| Work instruction 1 |
Answer these questions from the telmisartan and PPARγ text:
(a) Which two methods were used to measure PPARγ mRNA and protein expression?
(b) Which technique was used to identify PPARγ DNA binding activity?
(c) What share of primary bronchial lung cancers does NSCLC constitute?
| Work instruction 2 |
Reproduce the telmisartan and PPARγ text from "2.4. Telmisartan Increases" to "cancer A549 cells.".

Document section START

2.3. Telmisartan Dose-Dependently Enhances the mRNA and Protein Expression of PPARγ in A549 Cells
RT-PCR and western blotting were performed to measure the mRNA and protein expression of PPARγ in our study. Our results revealed that the mRNA and protein expression of PPARγ was dose-dependently enhanced by telmisartan (Figure 5 and Figure 6). Meanwhile, our data also showed that GW9662 blocked the effect of telmisartan on PPARγ expression.
2.4. Telmisartan Increases DNA Binding Activity of PPARγ in A549 Cells
EMSA was included to identify PPARγ DNA binding activity in cells. Figure 7 showed that DNA binding activity of PPARγ was dose-dependently increased by telmisartan. Our data also showed that GW9662 blunted the effect of telmisartan on PPARγ DNA binding activity. Otherwise, incubation of the nuclear extracts from 100 μM telmisartan with monoclonal antibody against PPARγ supershifted the complex to the higher molecular weight position (Lane 1 of Figure 7). This result revealed that the shifted complex contains PPARγ.
In the present study, our results indicated that telmisartan dose-dependently inhibits the cell proliferation and the expression of ICAM-1 and MMP-9 through the up-regulation of PPARγ in human non-small cell lung cancer A549 cells.
Lung cancer has been become the most common cancer globally and the leading cause of cancer deaths in humans. Non-small cell lung cancer (NSCLC) constitutes more than 80% of primary bronchial lung cancers [29,37]. Despite great progress in surgery, chemotherapy, and radiotherapy, the overall survival rate of patients with NSCLC is still not optimistic .

Document section END
Data shown START

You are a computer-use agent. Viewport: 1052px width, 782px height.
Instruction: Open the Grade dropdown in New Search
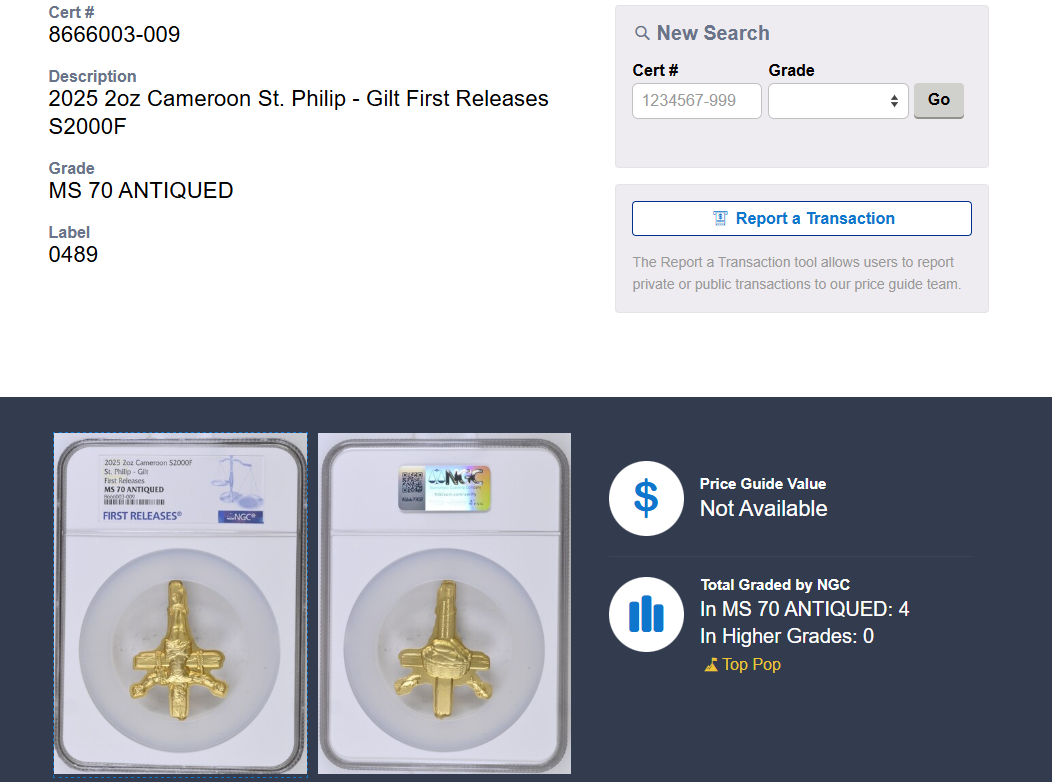pyautogui.click(x=838, y=101)
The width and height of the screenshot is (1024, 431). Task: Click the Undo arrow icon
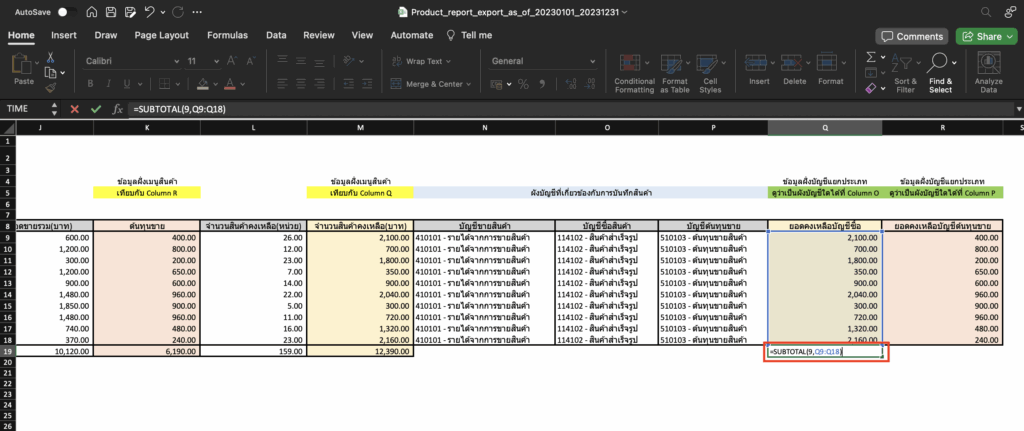[x=150, y=12]
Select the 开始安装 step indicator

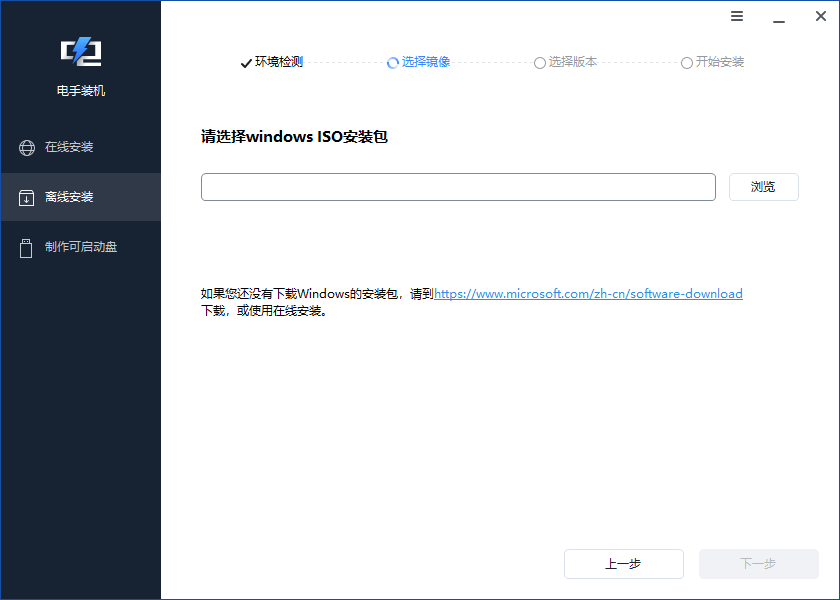pos(712,62)
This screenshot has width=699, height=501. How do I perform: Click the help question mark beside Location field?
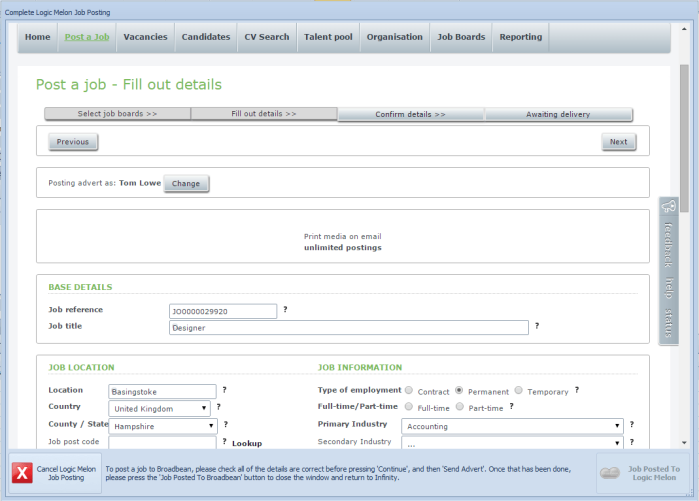(224, 390)
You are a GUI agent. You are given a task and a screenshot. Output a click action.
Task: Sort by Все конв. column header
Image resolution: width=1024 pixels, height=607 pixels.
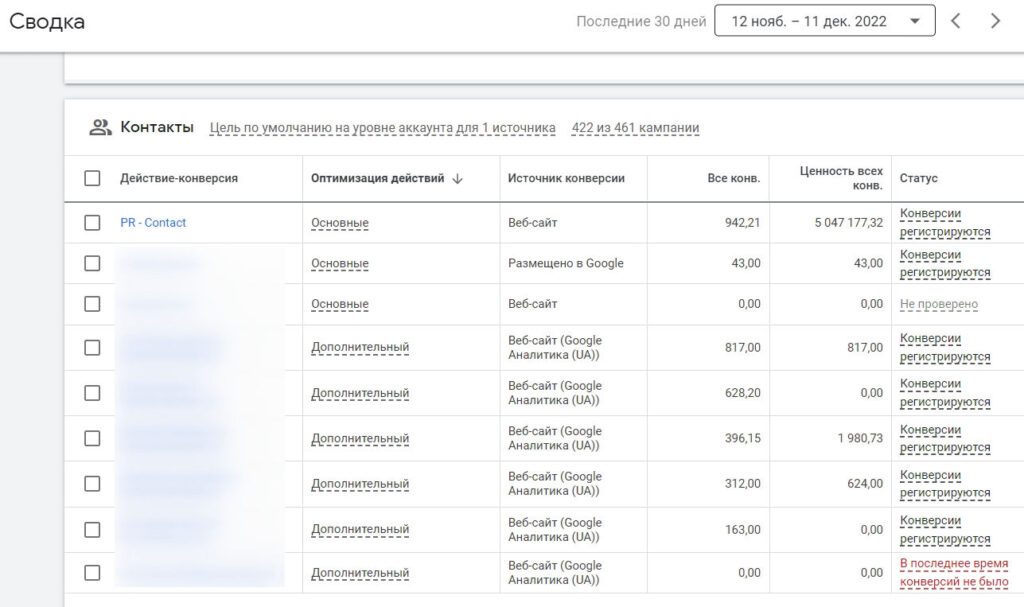click(x=734, y=179)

Data shown END

| Worked solution 1 |
(a) RT-PCR and western blotting
(b) EMSA
(c) More than 80%

| Worked solution 2 |
2.4. Telmisartan Increases DNA Binding Activity of PPARγ in A549 Cells
EMSA was included to identify PPARγ DNA binding activity in cells. Figure 7 showed that DNA binding activity of PPARγ was dose-dependently increased by telmisartan. Our data also showed that GW9662 blunted the effect of telmisartan on PPARγ DNA binding activity. Otherwise, incubation of the nuclear extracts from 100 μM telmisartan with monoclonal antibody against PPARγ supershifted the complex to the higher molecular weight position (Lane 1 of Figure 7). This result revealed that the shifted complex contains PPARγ.
In the present study, our results indicated that telmisartan dose-dependently inhibits the cell proliferation and the expression of ICAM-1 and MMP-9 through the up-regulation of PPARγ in human non-small cell lung cancer A549 cells.